Als die Polizisten das Zimmer verließen, erschien ein Pfleger, um die Infusionsflasche zu entfernen. Sogleich entdeckte Brial das Radio, das der Mann in der Tasche seines Kittels trug, und deutete mit dem Kinn darauf.
»Könnten Sie mir das vielleicht leihen?«
»Leider nein. Aus Sicherheitsgründen ist es nicht gestattet, dass solche Dinge in Ihrer Nähe sind.«
»Und wenn Sie es ans andere Ende des Zimmers stellen? Zum Beispiel auf die Abdeckung über der Heizung. Ich käme nicht heran, schließlich bin ich gefesselt.«
Der Pfleger zuckte die Schultern, stellte das Radio auf und schaltete einen Sender ein, auf dem ein Wortbeitrag lief. Als er eben das Zimmer verlassen wollte, sprach Brial ihn erneut an.
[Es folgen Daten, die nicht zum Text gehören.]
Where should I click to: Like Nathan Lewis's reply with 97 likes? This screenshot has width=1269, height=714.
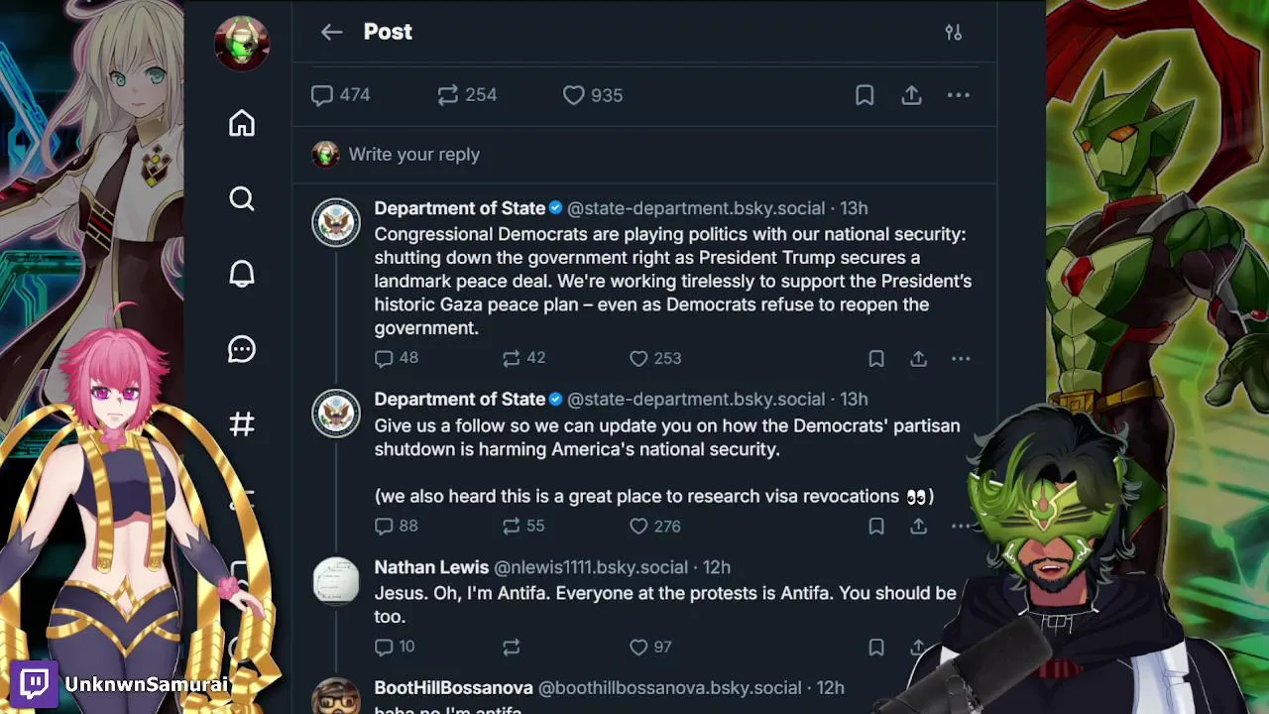point(638,648)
»Entschuldigen Sie, aber könnten Sie vielleicht einen anderen Sender einstellen?«
»Klar. Welchen wollen Sie?«
»FIP. Auf 105,1.«
Der Pfleger stellte die Frequenz ein und ging. Mit einem Lächeln auf den Lippen lauschte Brial dem Sender, den er so gut kannte. Er musste fast eine Stunde warten, ehe die Stimme einer Moderatorin humorvoll verkündete, dass die Verkehrslage in Paris allmählich wieder problematischer wurde, bevor sie einen Jazztitel ankündigte. Brial, der sich nach den Tagen der Anspannung endlich wieder ruhiger fühlte, bedauerte, dass er nicht telefonieren konnte, und bedankte sich im Geiste bei der Moderatorin.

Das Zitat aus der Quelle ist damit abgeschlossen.